Он ушел… А в прошлом году, тоже летом, оставил наш мир легендарный бард Александр Лобановский, с которым мне довелось общаться. С Мединым – увы.
Песни его помню со школьной скамьи. Возможно, что-то из процитированного написал не Медин, а кто-то из собратьев по творческому цеху. Например, его знаменитый земляк Владимир Шандриков. У старых бардов как-то не принято было из-за авторства гитары ломать. Песня уходила в народ, и зачастую авторство приписывали ее вовсе не тому, кто ее в действительности сочинил.
Уход бардов эпохи прежнего («брежнего») застоя удивительным образом совпала с окончательным воцарением застоя нового, повторяющего многие черты предыдущего.
Скольких братьев усиленно кормим,
Строим фабрики, домны и ГЭС.
Сейчас готовимся строить Трансафриканскую магистраль от Дакара до Джибути.
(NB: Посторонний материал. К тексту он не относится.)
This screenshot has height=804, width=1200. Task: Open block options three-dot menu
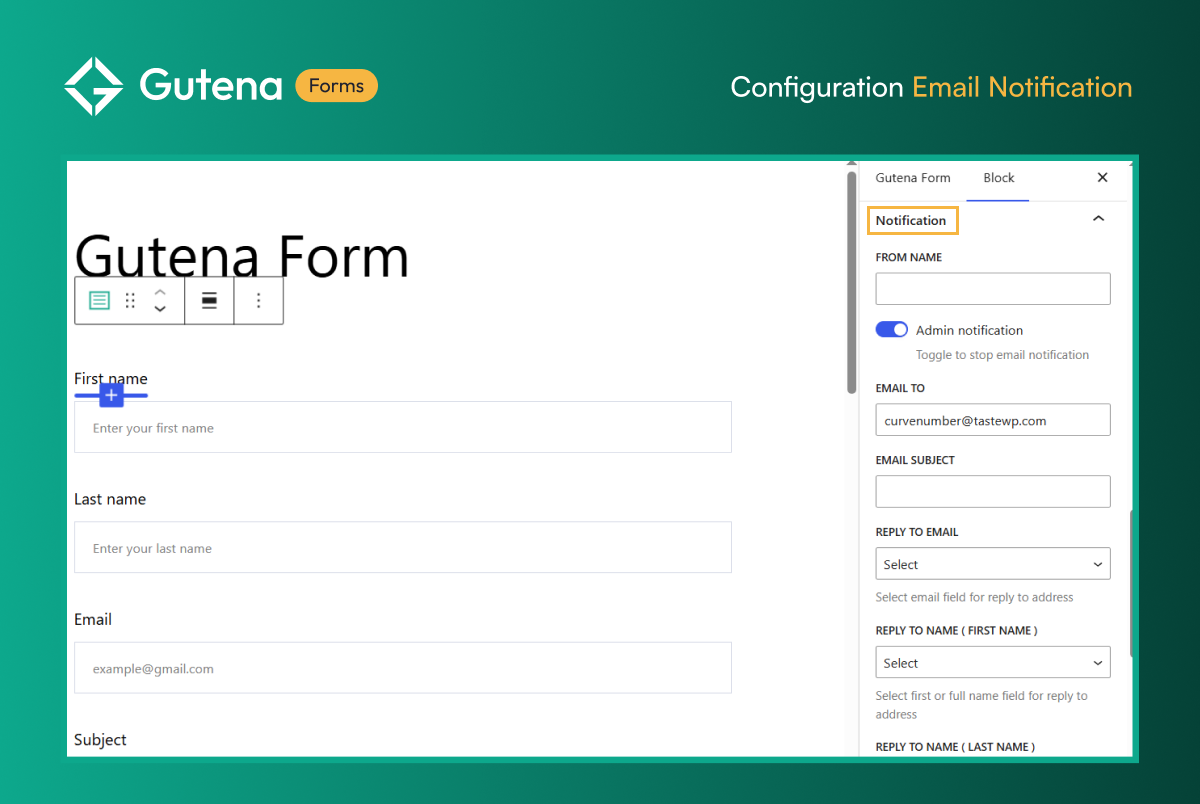click(x=259, y=301)
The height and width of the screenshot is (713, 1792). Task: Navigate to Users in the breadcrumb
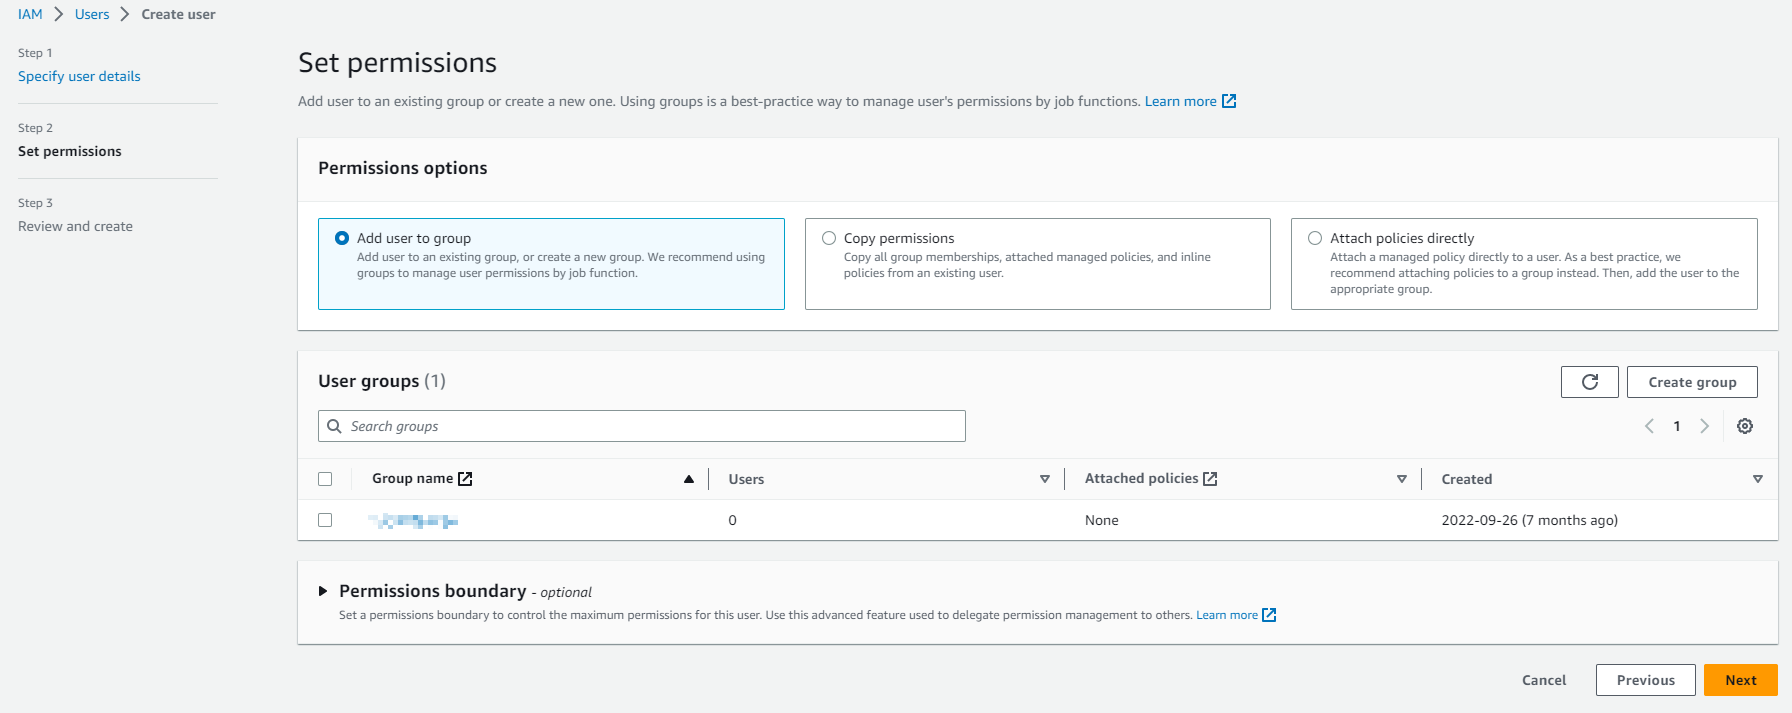92,14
А «Белкомур» - когда еще проложат, жить в эту пору прекрасную нам, младшим современникам Вадима Медина едва ли придется. А еще «на заводе на нашем… три процента шпионов, девяносто воров». Как будто про современную отечественную элиту писал: и воруют, и у записных патриотов за границей счета и недвижимость, а в иностранные агенты почему-то записывают тех, у кого нет ни собственности за рубежом, ни иностранного гражданства.
В Омске частный аэродром назвали именем Егора Летова. Как было бы здорово, если бы какой-нибудь объект на родине барда (не обязательно взлетно-посадочный) получил имя Вадима Медина!
У заинтригованного читателя остается вопрос: а как же в действительности звали Вадима Медина, кем он был в обычной, не песенной жизни? Пусть это останется маленькой тайной, пока. Впрочем, могу дать подсказку. На музыкальном сайте «Завалинка» есть раздел, посвященный творчеству Вадима Медина. Не поленитесь, разыщите его – и найдете ответ на вопрос.